PAGE TEXT -
###

I'm thankful that every query I've sent out, especially for short stories,
have come back with constructive criticism explaining _why_ they didn't accept
it. This is far better than friends I knew who had simply received constant
standard rejections. So I want to take my time and make sure when I'm going
for a sale, I want to be selling something I'm truly proud of... I'm sure I
wont care after the first advance so it's probably best I do it now when the
money isn't important than when the money _is_ important.

------
tzs
Robert Heinlein's rules for writing SF:

    
    
      1. You must write. 
      2. You must finish what you write. 
      3. You must refrain from rewriting, except to editorial order. 
      4. You must put the work on the market. 
      5. You must keep the work on the market until it is sold.

------
sjlb
Elmore Leonard's 10 rules also worth a read:
[http://www.nytimes.com/2001/07/16/arts/writers-writing-
easy-...](http://www.nytimes.com/2001/07/16/arts/writers-writing-easy-adverbs-
exclamation-points-especially-hooptedoodle.html)

------
dgallagher
Google Cache as the link is currently down:

[http://webcache.googleusercontent.com/search?q=cache:4qYMp-t...](http://webcache.googleusercontent.com/search?q=cache:4qYMp-t5TF0J:www.greatwriting.co.uk/content/view/312/74/+http://www.greatwriting.co.uk/content/view/312/74/&cd=1&hl=en&ct=clnk&gl=us&client=safari)

###

TASK INSTRUCTIONS - How would the forum thread about writing rules go on after the last post? Continue it from there.

RECORD EXCERPTS -
###

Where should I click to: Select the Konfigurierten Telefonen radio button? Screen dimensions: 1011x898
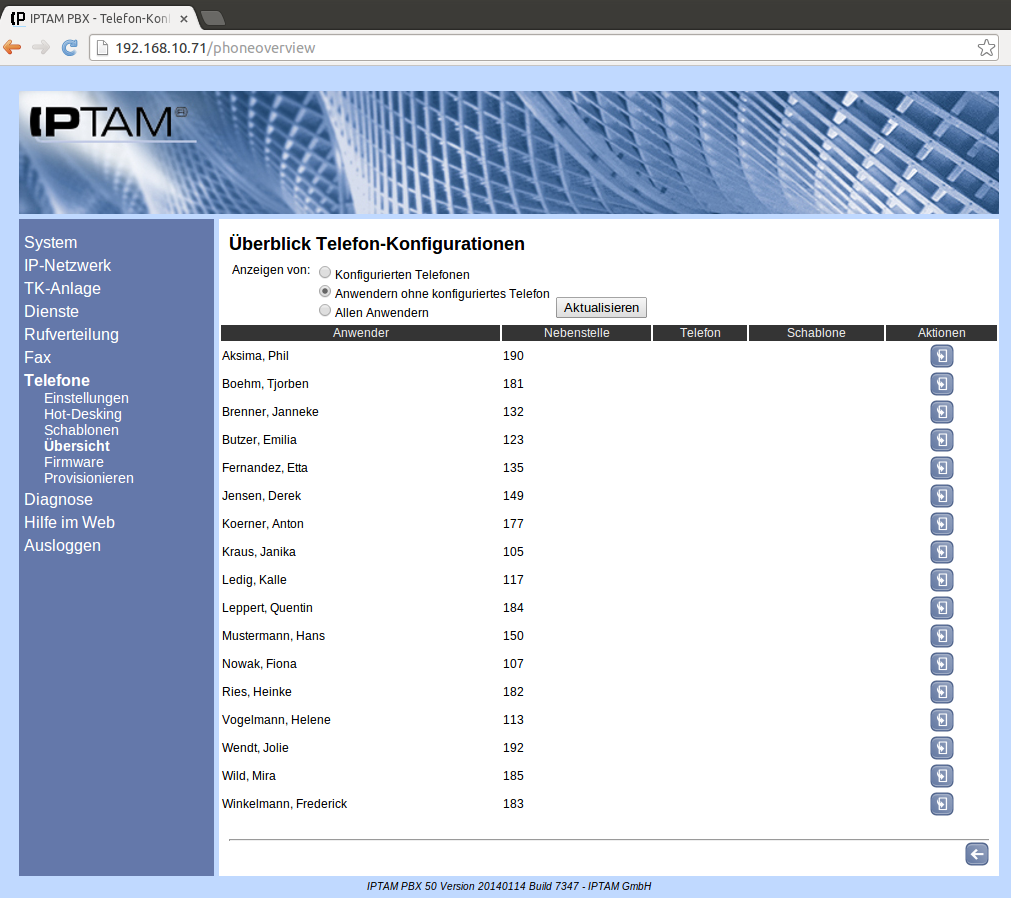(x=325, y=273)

###

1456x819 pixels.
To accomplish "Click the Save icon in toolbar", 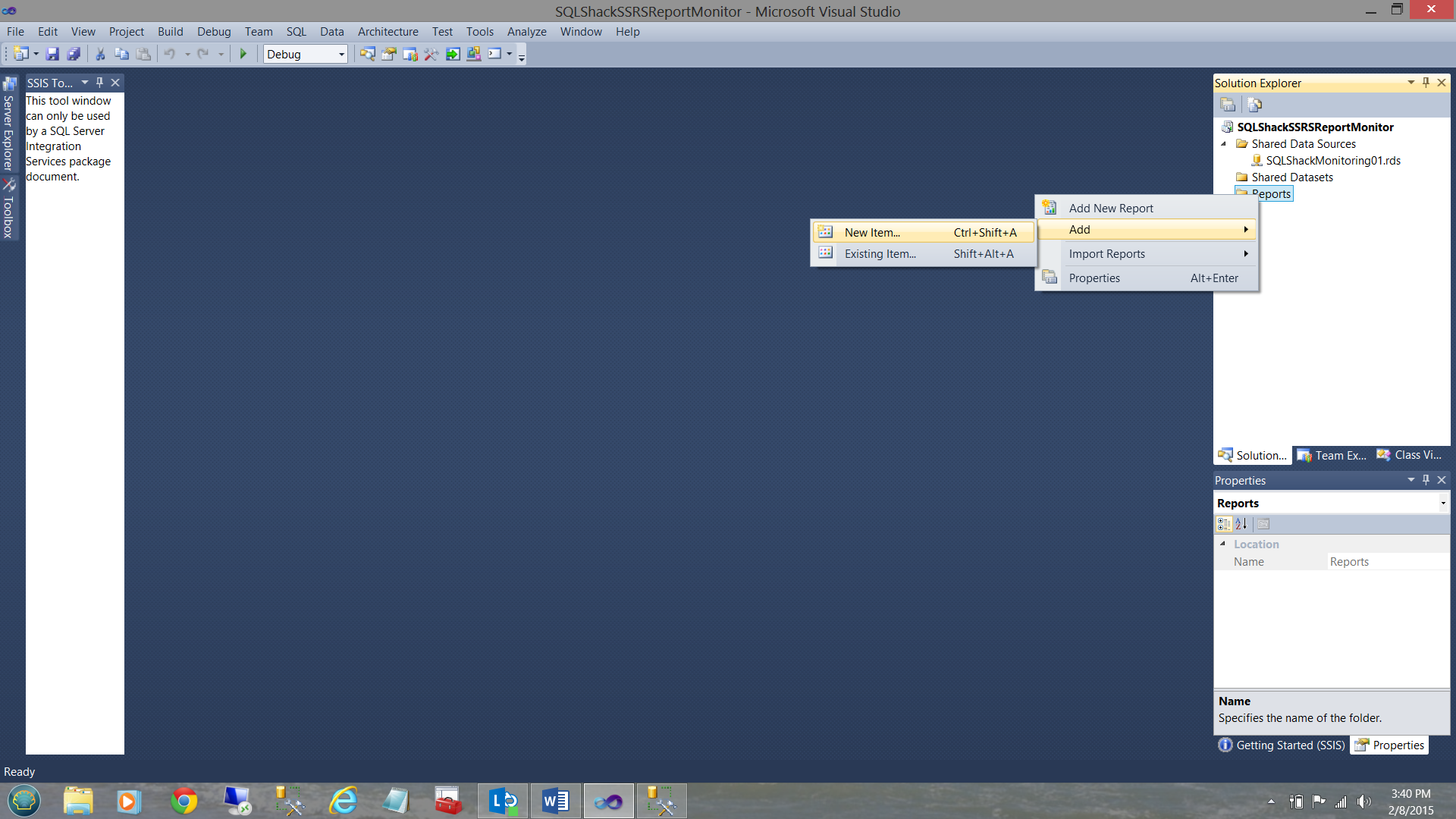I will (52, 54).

###

RESPONSE TO THE TASK -
------
archon
I think this one is good generalized advice for anyone, not just writers:

> Ask yourself frequently, "Am I having fun?" The answer needn't always be
> yes. But if it's always no, it's time for a new project or a new career.

------
c0riander
His definition of talent is pretty useful in the context of learning to
improve one's writing:

>People who are published steadily and are paid for what they are writing may
be either saints or trollops, but they are clearly reaching a great many
someones who want what they have. Ergo, they are communicating. Ergo, they are
talented.

In this light, however, his sage 1986 advice about agents is not really sound
any longer -- there are no longer very many or very lucrative doors open in
the publishing world to unrepresented authors, and there are plenty of agents
willing to risk the time and effort on someone that is talented. These days,
the way to be paid for writing in the traditional sense (a.k.a. demonstrate
talent) essentially has to be by getting an agent (though of course there are
loopholes, and segments of the industry in which this doesn't so much apply).

------
ErrantX
My favourite writing advice quote (sadly I do not know where it is from) is:

"There are only three thing wrong with this script: you wrote too much, you
wrote too much and you wrote too much"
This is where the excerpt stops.